==== RECORDS FOR THIS TASK ====

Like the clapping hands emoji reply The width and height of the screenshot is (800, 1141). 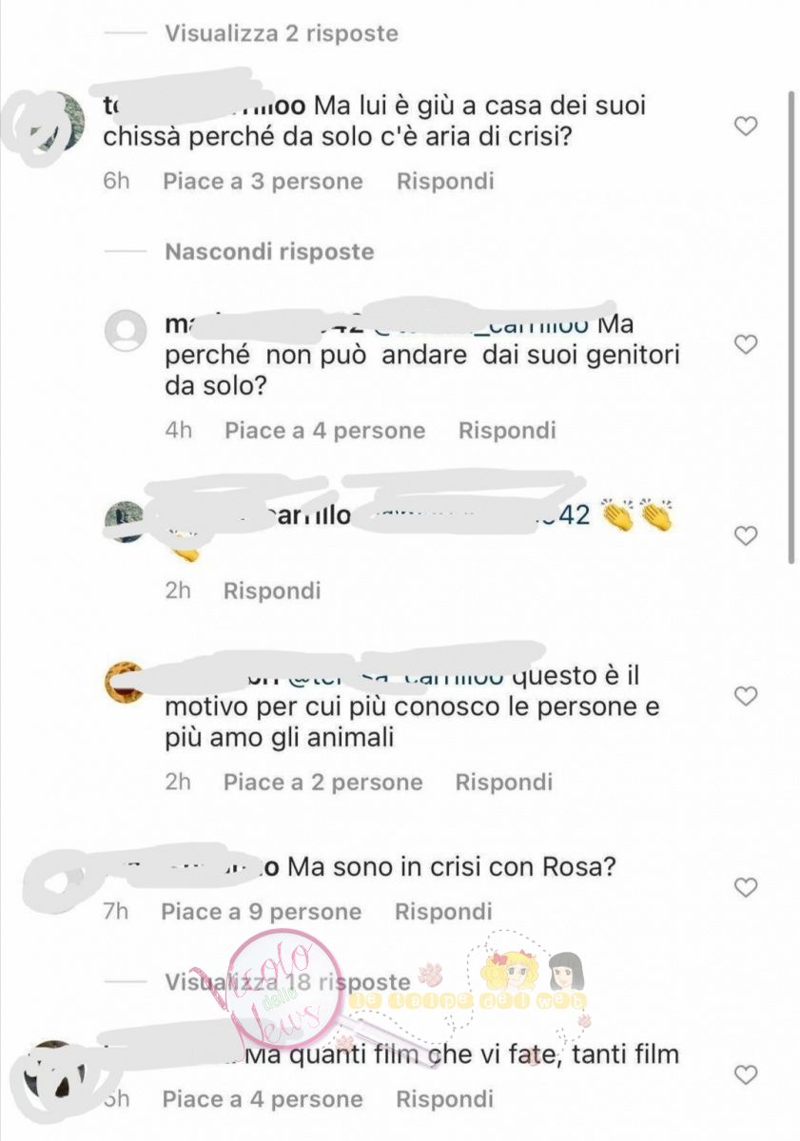tap(747, 536)
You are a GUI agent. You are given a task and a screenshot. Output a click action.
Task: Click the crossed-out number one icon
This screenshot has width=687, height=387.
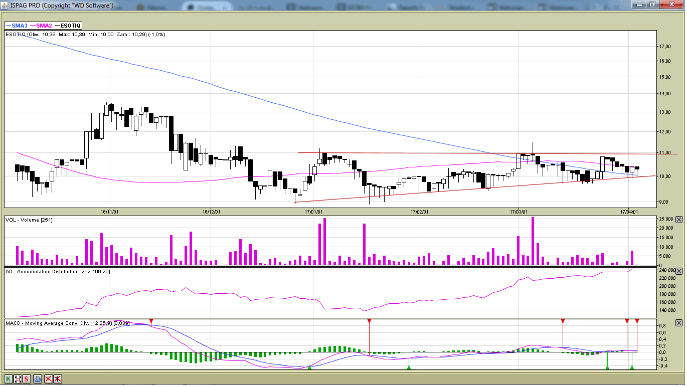point(58,379)
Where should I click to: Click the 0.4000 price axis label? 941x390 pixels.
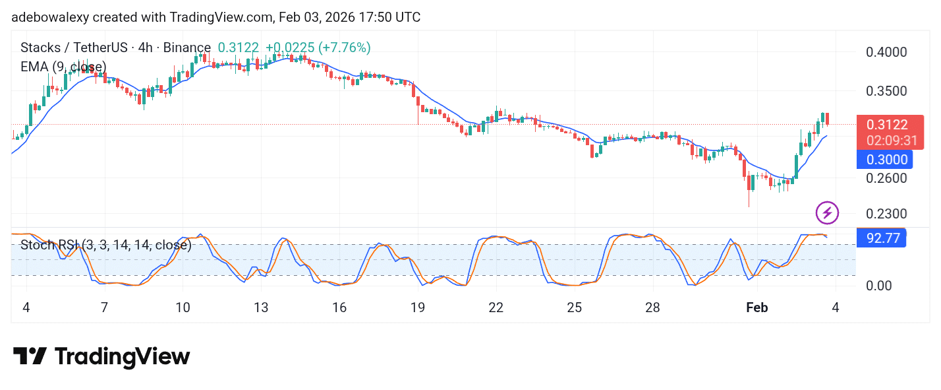[886, 52]
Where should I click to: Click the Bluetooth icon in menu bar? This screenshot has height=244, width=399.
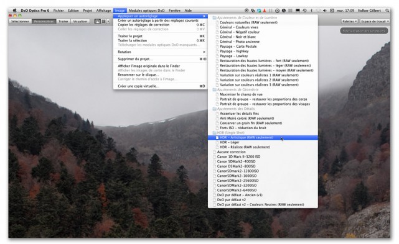click(x=311, y=11)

====

▶ WORK INSTRUCTION
All lines from the one containing "Where should I click to: Click the Bluetooth" through the end of the data are to be restated exactly, with nothing else and without the pictures.

▶ SOLUTION TO THIS PROBLEM
Where should I click to: Click the Bluetooth icon in menu bar? This screenshot has height=244, width=399.
click(x=311, y=11)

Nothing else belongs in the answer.